The NFL players who knelt during the national anthem did not do so because they hated the United States. They were not trying to invalidate the sacrifice of our military members or change the way we listen to the national anthem.
It wasn't about the national anthem at all—or the flag. It was a much deeper display of patriotism. They were trying to send a message about racial profiling and its fatal consequences, highlighting the kind of injustice that, until it is corrected, will always keep this country from matching the ideals of equality and opportunity it claims to be founded upon.
If you care more about symbols like the flag than you do about black men getting shot by law enforcement or immigrants being torn from their children for daring to seek the same American dream you take pride in, you love the country in the abstract. You don't love it enough to recognize that it is flawed and should be fixed.

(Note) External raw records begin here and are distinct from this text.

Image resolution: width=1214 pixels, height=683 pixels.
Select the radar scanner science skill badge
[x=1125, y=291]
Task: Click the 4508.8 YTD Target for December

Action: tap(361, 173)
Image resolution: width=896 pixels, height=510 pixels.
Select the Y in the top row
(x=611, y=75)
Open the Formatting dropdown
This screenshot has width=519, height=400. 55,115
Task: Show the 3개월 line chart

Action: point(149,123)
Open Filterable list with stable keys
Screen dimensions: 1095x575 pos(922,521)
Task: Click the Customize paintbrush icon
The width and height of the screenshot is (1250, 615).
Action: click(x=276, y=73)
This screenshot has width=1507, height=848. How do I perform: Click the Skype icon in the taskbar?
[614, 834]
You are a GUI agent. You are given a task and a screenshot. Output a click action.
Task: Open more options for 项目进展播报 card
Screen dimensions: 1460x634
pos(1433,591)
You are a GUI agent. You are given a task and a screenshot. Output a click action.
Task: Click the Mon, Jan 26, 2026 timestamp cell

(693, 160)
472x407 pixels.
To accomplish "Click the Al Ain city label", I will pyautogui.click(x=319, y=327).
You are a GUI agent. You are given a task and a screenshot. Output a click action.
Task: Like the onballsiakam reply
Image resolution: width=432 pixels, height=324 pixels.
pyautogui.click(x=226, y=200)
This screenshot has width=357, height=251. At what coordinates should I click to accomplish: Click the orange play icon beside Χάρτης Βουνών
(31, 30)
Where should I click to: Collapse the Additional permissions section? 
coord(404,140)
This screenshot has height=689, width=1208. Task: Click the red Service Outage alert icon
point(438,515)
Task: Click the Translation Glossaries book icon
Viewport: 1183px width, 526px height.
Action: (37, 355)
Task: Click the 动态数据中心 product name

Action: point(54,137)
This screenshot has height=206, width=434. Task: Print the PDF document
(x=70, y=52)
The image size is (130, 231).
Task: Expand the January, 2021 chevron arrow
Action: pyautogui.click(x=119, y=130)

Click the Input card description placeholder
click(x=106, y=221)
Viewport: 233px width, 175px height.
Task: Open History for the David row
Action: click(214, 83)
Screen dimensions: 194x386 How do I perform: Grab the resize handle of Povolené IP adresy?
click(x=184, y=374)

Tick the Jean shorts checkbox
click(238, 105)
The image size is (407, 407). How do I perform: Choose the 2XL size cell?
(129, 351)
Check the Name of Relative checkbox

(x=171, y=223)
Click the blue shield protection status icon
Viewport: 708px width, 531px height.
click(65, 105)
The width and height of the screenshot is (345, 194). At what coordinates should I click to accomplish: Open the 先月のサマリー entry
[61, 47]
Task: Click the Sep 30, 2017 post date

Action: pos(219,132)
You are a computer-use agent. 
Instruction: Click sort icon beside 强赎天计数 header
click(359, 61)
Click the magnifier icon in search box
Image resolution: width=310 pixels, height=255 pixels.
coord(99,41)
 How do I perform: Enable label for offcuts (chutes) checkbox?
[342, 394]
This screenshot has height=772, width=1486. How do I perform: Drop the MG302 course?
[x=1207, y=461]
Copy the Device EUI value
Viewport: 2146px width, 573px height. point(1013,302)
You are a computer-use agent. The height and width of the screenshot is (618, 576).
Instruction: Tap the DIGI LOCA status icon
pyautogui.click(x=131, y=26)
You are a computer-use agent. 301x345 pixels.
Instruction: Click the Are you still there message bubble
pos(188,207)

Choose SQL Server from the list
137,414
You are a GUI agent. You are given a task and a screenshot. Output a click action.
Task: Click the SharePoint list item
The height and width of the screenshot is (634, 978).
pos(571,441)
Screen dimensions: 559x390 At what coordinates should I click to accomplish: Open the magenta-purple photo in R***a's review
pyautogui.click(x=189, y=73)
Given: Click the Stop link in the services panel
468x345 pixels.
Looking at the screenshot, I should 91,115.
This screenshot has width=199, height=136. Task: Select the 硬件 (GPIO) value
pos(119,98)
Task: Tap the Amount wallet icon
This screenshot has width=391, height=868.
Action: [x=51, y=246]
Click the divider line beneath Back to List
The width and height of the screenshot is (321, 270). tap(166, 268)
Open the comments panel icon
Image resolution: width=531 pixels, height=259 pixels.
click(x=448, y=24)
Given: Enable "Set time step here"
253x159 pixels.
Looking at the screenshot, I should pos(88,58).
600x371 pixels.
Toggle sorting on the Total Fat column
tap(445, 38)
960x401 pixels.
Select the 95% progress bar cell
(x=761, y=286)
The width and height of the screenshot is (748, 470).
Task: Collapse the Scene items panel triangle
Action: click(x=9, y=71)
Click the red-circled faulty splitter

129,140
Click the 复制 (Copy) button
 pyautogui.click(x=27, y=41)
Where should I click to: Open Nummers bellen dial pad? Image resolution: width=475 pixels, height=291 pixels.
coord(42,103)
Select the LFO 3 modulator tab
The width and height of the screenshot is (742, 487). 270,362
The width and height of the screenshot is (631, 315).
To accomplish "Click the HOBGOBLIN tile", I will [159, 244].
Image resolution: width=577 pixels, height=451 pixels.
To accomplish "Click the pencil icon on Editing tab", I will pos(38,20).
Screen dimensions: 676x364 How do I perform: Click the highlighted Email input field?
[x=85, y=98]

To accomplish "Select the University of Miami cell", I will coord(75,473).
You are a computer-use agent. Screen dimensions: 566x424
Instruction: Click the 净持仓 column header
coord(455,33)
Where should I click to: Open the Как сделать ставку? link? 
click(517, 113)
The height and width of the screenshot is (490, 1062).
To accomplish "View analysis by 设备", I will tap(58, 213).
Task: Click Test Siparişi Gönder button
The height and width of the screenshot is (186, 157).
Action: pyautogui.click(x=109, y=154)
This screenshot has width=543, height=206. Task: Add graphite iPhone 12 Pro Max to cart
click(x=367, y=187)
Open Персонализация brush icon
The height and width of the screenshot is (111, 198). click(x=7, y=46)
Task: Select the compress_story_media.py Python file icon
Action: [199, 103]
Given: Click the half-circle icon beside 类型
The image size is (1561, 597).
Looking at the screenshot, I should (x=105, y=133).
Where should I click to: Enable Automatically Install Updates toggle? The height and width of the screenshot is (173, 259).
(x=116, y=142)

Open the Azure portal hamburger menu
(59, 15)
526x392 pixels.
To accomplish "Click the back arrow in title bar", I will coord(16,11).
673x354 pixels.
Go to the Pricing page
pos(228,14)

You mistake what our country is for what it could be, you silence those who want to change this, and then you congratulate yourself on being patriotic.
True patriotism is not unwavering loyalty. It's not pride regardless of circumstances.
And it's not coerced, either. If people are only performing patriotism because doing otherwise invites punishment, then they are not genuinely respecting the country anyway. They are just repressing their critiques in order to behave in a way that makes you more comfortable.
You can't make people love this country. But luckily for you, the people you're complaining about already do.